> **ТЕКСТОВЫЙ ФРАГМЕНТ**:
Толстой Лев Николаевич - Дневники и дневниковые записи (1881-1887) стр 30.

Шрифт
Фон

Он церковный революционер. Он борец против попов. Тут искренние ноты. А о христианстве фальшиво. Дети принимали участие, и все на стороне Терновского. Потом пошел к Анне Михайловне за женой. Там играют в винт. Скучно и совестно, особенно перед Лукьяном. Васильев хорошо говорил о царской кухне, как там похоже на христианскую жизнь, а у нас не похоже.

Орлов хорошо объяснил свою любовь к золоторотцам. -- Правда, это дети -- неиспорченные рефлексами люди -- на добро и зло искренно способные.

> **ЧТО НУЖНО СДЕЛАТЬ**:
- 1) Извлеките из приведенных ниже записей все строки, в которых встречается слово «bounding», учитывая регистр букв.
- 2) Продолжите приведенную выше дневниковую запись Л. Н. Толстого с того места, где она заканчивается.

> **ИСХОДНЫЕ ДАННЫЕ**:
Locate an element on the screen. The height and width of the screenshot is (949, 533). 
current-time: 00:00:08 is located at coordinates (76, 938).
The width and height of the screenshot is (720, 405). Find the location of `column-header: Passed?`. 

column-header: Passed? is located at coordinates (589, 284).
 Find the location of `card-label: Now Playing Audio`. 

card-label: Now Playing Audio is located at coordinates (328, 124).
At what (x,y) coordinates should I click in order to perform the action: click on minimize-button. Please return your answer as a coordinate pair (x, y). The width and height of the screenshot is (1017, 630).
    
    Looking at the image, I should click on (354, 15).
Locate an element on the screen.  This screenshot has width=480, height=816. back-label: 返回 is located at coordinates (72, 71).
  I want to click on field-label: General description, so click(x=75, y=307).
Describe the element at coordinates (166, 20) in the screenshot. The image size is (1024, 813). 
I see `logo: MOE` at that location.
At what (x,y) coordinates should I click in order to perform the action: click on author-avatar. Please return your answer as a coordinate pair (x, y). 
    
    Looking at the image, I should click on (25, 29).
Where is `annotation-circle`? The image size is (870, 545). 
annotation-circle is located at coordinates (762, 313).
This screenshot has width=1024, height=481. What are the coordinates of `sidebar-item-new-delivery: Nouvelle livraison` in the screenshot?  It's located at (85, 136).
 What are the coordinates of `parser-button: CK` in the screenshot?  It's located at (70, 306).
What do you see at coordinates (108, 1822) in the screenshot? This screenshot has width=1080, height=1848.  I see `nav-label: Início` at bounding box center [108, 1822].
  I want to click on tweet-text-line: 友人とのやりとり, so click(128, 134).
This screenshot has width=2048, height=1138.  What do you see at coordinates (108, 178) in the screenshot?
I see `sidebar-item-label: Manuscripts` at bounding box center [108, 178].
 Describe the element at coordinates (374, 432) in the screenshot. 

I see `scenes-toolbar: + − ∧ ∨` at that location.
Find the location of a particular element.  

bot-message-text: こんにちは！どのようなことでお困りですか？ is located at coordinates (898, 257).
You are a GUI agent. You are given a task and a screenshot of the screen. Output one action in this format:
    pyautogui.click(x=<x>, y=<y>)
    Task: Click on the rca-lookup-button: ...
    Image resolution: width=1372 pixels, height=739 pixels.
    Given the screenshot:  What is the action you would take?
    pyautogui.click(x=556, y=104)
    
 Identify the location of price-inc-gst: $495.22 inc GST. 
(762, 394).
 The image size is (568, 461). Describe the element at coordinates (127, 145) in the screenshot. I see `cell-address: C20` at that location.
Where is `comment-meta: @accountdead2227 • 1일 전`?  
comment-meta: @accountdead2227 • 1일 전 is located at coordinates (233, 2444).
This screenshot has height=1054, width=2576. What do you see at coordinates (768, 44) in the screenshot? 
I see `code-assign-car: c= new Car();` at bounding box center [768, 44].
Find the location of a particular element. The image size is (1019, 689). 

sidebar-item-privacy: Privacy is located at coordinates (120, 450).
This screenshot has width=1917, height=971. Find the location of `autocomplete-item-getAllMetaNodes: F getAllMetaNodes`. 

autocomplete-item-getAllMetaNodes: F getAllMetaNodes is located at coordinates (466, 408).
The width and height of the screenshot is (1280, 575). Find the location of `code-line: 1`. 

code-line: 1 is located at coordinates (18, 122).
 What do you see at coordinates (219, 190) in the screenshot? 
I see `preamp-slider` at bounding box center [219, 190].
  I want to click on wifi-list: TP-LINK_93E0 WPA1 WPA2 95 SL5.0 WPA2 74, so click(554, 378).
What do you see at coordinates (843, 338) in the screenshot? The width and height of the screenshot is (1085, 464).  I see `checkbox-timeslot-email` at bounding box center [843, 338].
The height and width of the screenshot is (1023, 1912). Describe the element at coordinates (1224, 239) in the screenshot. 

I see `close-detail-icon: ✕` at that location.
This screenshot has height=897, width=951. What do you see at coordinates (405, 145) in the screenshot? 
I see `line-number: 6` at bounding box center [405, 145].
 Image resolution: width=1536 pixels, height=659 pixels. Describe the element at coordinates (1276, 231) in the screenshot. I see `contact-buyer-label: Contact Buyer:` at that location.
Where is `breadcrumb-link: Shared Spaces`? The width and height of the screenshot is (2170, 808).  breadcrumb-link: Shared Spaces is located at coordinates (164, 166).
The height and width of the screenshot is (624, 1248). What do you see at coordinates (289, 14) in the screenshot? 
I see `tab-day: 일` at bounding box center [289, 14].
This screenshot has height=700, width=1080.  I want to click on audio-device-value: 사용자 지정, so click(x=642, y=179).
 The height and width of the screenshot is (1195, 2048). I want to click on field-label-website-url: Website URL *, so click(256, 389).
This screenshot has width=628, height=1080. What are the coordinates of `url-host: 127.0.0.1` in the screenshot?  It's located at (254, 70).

> **ОТВЕТЫ ПО ПОРЯДКУ**:
- 1)
What do you see at coordinates (108, 1822) in the screenshot? This screenshot has width=1080, height=1848.  I see `nav-label: Início` at bounding box center [108, 1822].
I see `sidebar-item-label: Manuscripts` at bounding box center [108, 178].
I see `code-assign-car: c= new Car();` at bounding box center [768, 44].
I see `preamp-slider` at bounding box center [219, 190].
What do you see at coordinates (843, 338) in the screenshot? The width and height of the screenshot is (1085, 464).  I see `checkbox-timeslot-email` at bounding box center [843, 338].
I see `line-number: 6` at bounding box center [405, 145].
I see `tab-day: 일` at bounding box center [289, 14].

- 2)
[29 апреля/11 мая]. Поздно. Не могу писать. С Орловым говорил. Пришел Ал[ександр] Петро[вич]. Я выговаривал ему без сердца. Всё до обеда ходил около Ржанова дома. Совсем не жалко. Заходил в квартиры. Моют бабы ужасные и ругаются. Сидят на бревнах оборвыши. Всё это было в субботу. После обеда ушел к себе, пришел Орлов. С ним к Сомовой. Дитман проповедует. -- Кое-что хорошо. Но лицемерно. Я ушел от молитвы. Дома А[нна] М[ихайловна]. Скучно и поздно.

[30 апреля/12 мая.] Утром барышня от Ге принесла письмо молодого Николая к брату. Письмо удивительное. Это счастье большое для меня. Пробовал писать -- нейдет. Смерть Ив[ана] Ильича достал -- хорошо и скорее могу. Пошел в банк, к Ге и к Боткину хлопотать об Озмидове. Боткин -- что за кроткое спокойствие -- совсем мертвец. Разумеется, ничего. Дома--не в духе жена, но не поддался своей досаде. После обеда к Щепкину и Собачникову. Щепкин очень мил -- обещал. Сережа из окна рассказывал, как Ш. критикует меня. И я вижу, что я решен для него. Вечер хотел шить, пришла Дмоховская и потом Полонский. Вот дитя бедное и старое, безнадежное. Ему надо верить, что подбирать рифмы серьезное дело. Как много таких.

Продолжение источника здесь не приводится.